There’s a vast well of potential behind Ellis’s latest. The filmmaker doesn’t skimp on the atmosphere or gore. The inciting event that sets off the curse is horrific, and the pervading imagery that sets that curse in motion offers memorable nightmare fuel. Primarily thanks to a chilling scarecrow. This unique form of curse relies on some biblical evils, and the werewolf mythology itself gives thrilling glimpses of body horror that suggests The Thing influenced the new lore.
Once the curse sets in, the town enlists pathologist John McBride (The Predator’s Boyd Holbrook) for answers. McBride’s skill set and experience with curses make him a Van Helsing-type that’s as close to a hero as the feature gets. Despite the blood on his hands, Seamus Laurent (Alistair Petrie) presents the icy town elder unwilling to listen to McBride. His wife Isabelle (Kelly Reilly) is kept at a distance until the curse hits close to home.
The Cursed never gets too deep with characterization; it instead attempts to give a broad overview of the repercussions. The aftermath of the gypsy massacre rips through the town, beginning with the children. That becomes the streamlined focus of the narrative.

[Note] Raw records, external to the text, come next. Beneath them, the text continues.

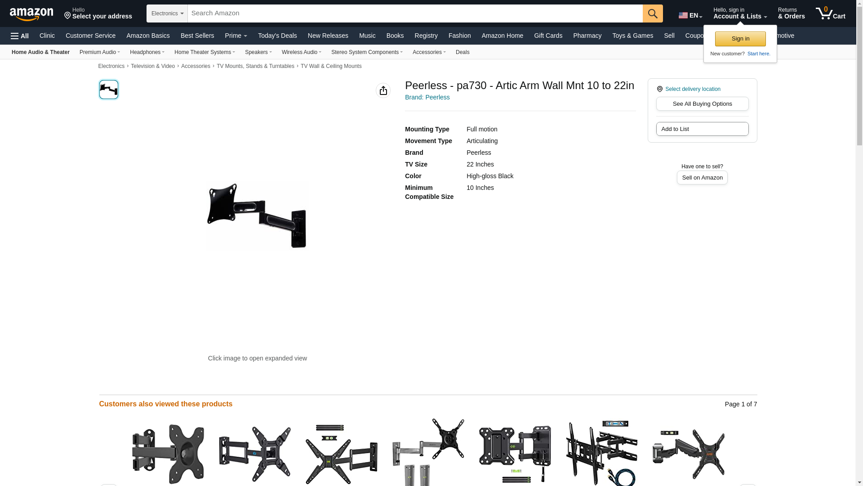
Task: Expand the Electronics search category dropdown
Action: coord(167,14)
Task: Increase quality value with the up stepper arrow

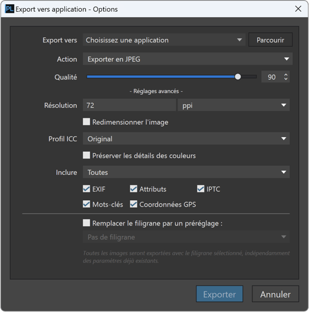Action: tap(286, 75)
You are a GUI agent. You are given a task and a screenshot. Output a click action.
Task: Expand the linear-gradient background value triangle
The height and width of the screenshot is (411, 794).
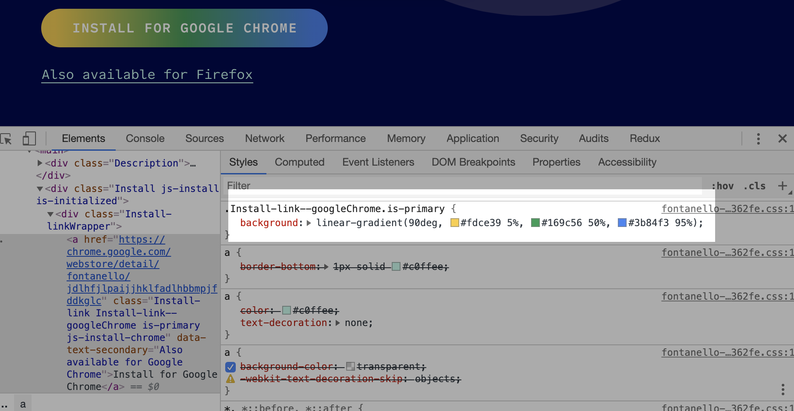(309, 223)
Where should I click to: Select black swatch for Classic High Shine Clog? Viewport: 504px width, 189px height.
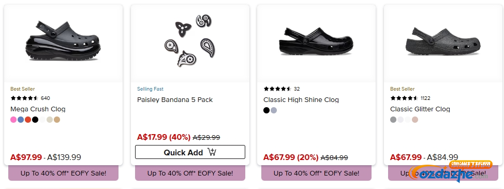point(266,110)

The fallout from a devastating genocidal event gets placed on the younger generation’s shoulders to bear and continues to get passed down for years to come.

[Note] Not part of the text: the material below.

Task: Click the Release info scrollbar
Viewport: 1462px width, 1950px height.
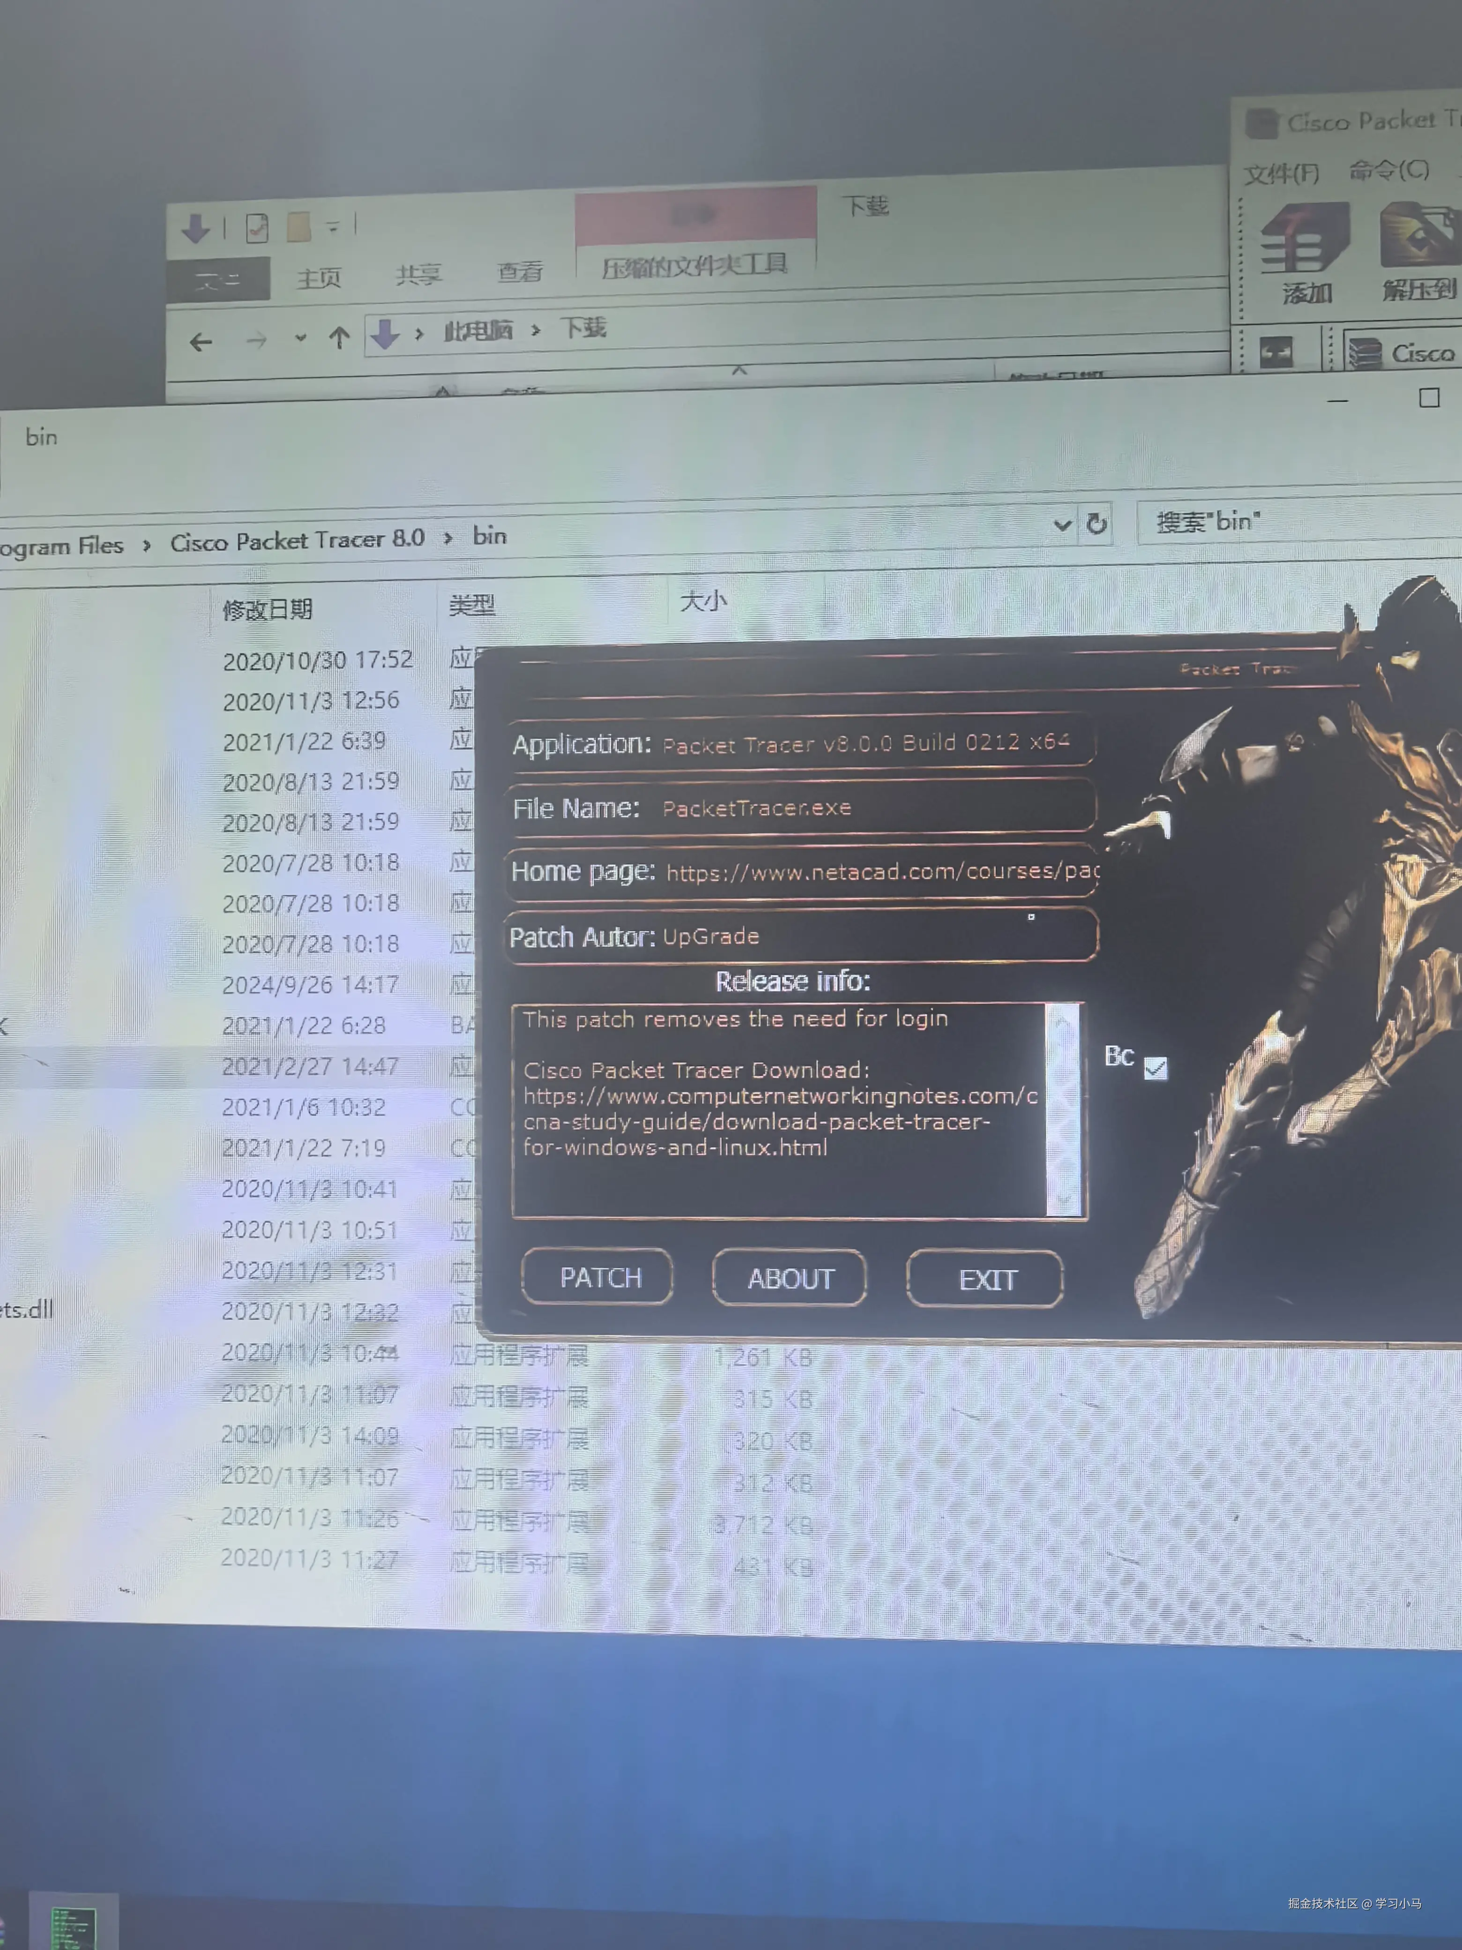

Though with a lower body count than expected, the werewolf rips through the town. The deaths can get brutal and gory, but many are handled off-screen. The beast’s design is unique, though it’s obscured and hidden from view as much as possible, with many of the deaths off-screen or via shaky camera work. There’s no mystery to the creature’s identity, and it does play out pretty much as expected.
Ellis presents some fresh werewolf ideas and mythology. There’s some stellar gore work on display, even if those scenes tend to come few and far between. The production is gorgeous, and it offers moody atmosphere in spades. The broader perspective means it’s hard to find rooting interest among a cast of characters we never really get to know, and the unhurried pacing can make the film sag in stretches. The opening prologue ultimately doesn’t contribute much, except a minor point to support the film’s generational trauma thesis. Still, it’s a well-crafted period piece with standout horror moments thanks to fresh mythology and a chilling scarecrow that’ll haunt your dreams.
The Cursed releases in theaters on February 18, 2022.